Stiamo assistendo all’ennesimo paradosso sul clima. La Cop-28 che si sta tenendo negli Emirati Arabi Uniti – il settimo produttore al mondo di petrolio e tra i principali esportatori – è cominciata con l’annuncio impudente di 20 Paesi (tra cui USA, Gran Bretagna e Francia) di triplicare la produzione di elettricità da nucleare e si è subito imbattuta nell’arrogante richiesta dell’ospite e presidente della Convenzione – il sultano Ahmed Al-Jaber, lobbista provetto dell’industria petrolifera – di bloccare qualsiasi transizione energetica che riduca il ricorsi ai fossili, pena, a suo giudizio, “di un ritorno all’epoca delle caverne”.

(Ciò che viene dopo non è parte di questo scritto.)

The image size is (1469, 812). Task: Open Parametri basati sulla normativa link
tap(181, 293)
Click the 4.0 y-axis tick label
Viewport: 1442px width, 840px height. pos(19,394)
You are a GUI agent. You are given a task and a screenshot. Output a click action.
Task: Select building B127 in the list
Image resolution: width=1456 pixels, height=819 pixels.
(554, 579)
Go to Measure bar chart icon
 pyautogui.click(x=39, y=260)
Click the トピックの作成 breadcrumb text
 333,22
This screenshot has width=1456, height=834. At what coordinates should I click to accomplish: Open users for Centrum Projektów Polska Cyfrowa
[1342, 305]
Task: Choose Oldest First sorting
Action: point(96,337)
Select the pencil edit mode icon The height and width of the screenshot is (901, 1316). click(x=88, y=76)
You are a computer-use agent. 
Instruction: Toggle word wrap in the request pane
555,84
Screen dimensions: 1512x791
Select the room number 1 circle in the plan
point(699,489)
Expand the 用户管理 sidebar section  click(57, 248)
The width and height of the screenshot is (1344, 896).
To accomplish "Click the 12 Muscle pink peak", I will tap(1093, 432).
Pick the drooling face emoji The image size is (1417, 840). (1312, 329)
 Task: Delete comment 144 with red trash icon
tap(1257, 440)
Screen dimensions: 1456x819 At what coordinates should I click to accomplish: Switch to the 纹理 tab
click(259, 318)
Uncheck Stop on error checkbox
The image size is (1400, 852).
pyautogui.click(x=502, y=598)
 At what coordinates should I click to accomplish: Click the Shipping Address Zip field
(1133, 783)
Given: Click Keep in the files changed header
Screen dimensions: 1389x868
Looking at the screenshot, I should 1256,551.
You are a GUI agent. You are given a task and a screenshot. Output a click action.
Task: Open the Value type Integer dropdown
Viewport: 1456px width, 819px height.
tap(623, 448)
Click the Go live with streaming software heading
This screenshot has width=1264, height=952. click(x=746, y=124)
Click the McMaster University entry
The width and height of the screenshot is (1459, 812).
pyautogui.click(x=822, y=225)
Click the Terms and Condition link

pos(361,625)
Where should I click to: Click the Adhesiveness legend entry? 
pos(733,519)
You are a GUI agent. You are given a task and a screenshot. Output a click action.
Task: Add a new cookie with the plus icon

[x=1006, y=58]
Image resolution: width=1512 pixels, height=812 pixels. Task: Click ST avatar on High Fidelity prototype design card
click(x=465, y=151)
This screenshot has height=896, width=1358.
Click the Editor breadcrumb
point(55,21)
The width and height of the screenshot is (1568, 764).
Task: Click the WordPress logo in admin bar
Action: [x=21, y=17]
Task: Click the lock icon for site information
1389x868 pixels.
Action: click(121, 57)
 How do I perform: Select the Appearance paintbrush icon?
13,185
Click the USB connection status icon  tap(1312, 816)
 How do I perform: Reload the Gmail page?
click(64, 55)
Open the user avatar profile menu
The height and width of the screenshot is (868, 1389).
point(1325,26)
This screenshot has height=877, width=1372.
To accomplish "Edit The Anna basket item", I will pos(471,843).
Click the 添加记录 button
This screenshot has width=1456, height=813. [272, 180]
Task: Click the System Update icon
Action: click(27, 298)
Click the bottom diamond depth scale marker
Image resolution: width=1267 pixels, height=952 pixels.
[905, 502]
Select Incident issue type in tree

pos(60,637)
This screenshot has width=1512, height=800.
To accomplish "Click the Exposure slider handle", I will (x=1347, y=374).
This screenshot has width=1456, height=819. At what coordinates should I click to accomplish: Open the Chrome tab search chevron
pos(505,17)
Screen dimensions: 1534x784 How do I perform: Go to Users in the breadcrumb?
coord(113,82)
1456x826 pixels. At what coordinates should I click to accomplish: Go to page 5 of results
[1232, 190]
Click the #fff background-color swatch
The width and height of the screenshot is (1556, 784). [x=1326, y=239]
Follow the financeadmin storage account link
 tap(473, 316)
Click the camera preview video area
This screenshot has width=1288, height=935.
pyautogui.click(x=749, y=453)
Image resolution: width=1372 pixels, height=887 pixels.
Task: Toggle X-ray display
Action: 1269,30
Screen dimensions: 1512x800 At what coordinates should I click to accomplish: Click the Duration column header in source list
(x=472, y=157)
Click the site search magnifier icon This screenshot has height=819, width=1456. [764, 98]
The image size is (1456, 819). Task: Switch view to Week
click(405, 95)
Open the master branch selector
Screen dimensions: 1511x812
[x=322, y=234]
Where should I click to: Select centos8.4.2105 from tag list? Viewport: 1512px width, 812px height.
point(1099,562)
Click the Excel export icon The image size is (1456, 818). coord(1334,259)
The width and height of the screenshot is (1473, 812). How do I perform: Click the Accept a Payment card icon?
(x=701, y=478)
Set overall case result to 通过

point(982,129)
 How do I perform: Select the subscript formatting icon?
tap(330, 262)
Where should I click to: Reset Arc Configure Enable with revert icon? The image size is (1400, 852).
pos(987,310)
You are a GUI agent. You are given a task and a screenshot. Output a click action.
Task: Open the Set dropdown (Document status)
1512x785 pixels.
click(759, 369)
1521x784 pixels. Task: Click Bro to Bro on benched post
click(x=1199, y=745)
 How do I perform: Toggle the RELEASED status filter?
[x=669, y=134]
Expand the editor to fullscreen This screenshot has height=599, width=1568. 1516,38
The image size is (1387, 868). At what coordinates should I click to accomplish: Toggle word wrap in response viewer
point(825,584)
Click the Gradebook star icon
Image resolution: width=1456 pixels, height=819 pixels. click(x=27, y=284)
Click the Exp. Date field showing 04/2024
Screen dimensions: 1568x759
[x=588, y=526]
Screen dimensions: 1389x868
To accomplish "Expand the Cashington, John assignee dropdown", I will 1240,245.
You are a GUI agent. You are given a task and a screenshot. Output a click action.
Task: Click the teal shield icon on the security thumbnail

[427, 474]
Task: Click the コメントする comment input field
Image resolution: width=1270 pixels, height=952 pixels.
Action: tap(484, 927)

Credo che la crisi dei consessi mondiali sul clima, ormai arrivati alla 28sima edizione, diventi vieppiù evidente e non è affatto un caso se Bergoglio e Gutierrez (presidente dell’ONU) hanno preso la parola con grande determinazione e enfasi sulla necessità di salvare la sopravvivenza delle nuove generazioni, lasciando sottoterra petrolio e gas responsabili delle esorbitanti emissioni di CO2.. Per molti osservatori, il controverso doppio status del Presidente della COP 28 di Dubai, Sultan, getta un’ombra sulle prospettive di progressi sufficientemente ambiziosi in materia di clima alla COP 28, tenuto conto anche che i Paesi Arabi sono tra i pochi Paesi che puntano a incrementare notevolmente la propria produzione nel prossimo decennio. Lo stesso si può dire di gran parte dei paesi del Golfo: d’altronde Kuwait e Qatar non hanno proprio previsto obiettivi climatici, Arabia Saudita e Bahrain hanno posticipato la neutralità climatica al 2060.
La tensione riscoppiata in Medio Oriente nell’ultimo mese, ma a dire il vero perennemente latente, dovrebbe ricordare a tutti i grandi consumatori – e soprattutto importatori – di idrocarburi quanto sia prioritario accelerare sulla transizione energetica ricorrendo esclusivamente alle rinnovabili, decentrate sul territorio, prive di emissioni di anidride carbonica nel loro funzionamento, gestibili in forme cooperative e di comunità e, soprattutto, non collegate alle filiere di produzione di armi e ai conflitti che agitano l’intero pianeta nella “terza guerra mondiale a pezzi”.
L’obiettivo dell’arroganza esibita in riunione plenaria del Sultano Ahmed Al-Jaber, che ha dichiarato che il Medio Oriente passerà dal produrre oggi il 25% di petrolio e gas a livello globale al 40% nel 2050, punta a sfruttare pienamente le proprie riserve fossili – più della metà delle risorse globali – fin quando il greggio avrà mercato e non sarà gradualmente sostituito. Lo stesso sta facendo il Qatar con il gas naturale ed in questa logica rientrano gli enormi investimenti in tecnologia, servizi, turismo e da ultimo anche nel calcio.
A farne le spese sarebbero, secondo l’Agenzia Internazionale per l’Energia (IEA), in particolare i Paesi più fragili e meno attrezzati per la transizione energetica.
Voglio qui ricordare che durante la Cop21, tenutasi a Parigi nel 2015, gli Stati partecipanti furono concordi nel cercare di limitare il riscaldamento globale di questo secolo a 1,5°C sopra i livelli preindustriali, per mitigare gli effetti devastanti del cambiamento climatico. Attualmente si registra una temperatura superiore di circa 1,4°C e secondo il Comitato consultivo scientifico del Gruppo intergovernativo sul cambiamento climatico (Ipcc), il nostro pianeta rischia di arrivare a un aumento di almeno 2,8°C entro il 2100.
Se passa la posizione dei Paesi del Golfo, saranno soprattutto i Paesi emergenti dell’Asia pacifica a diventare sempre più dipendenti dalle esportazioni mediorientali. E dunque dai rischi geopolitici che caratterizzano quella regione, e che oggi appaiono evidenti ai nostri occhi come già accaduto innumerevoli volte dal 1973 in avanti.
Così si coglie ancor meglio il grido dell’anziano pontefice: «Al clima i soldi delle armi! Tendiamo l’orecchio alle speranze dei giovani e ai sogni dei bambini perché non sia loro negato il futuro!». Un monito molto pregno di significati che vanno oltre l’emergenza. Ad esso il nostro attuale governo e la presidente Meloni non hanno affatto risposto, cullandosi su parole vuote come “neutralità tecnologica” e “bando alla ideologia” e continuando a sottacere la lentezza degli investimenti sulle rinnovabili e l’affidamento sull’importazione di metano, programmato infrangendo i limiti previsti dal Green Deal UE, con la foglia di fico di un improbabile e costoso sequestro della CO2 nelle caverne sotterranee della pianura padana o dell’Adriatico, una volta emessa dalle ciminiere dei turbogas ancora in funzione oltre la metà del secolo.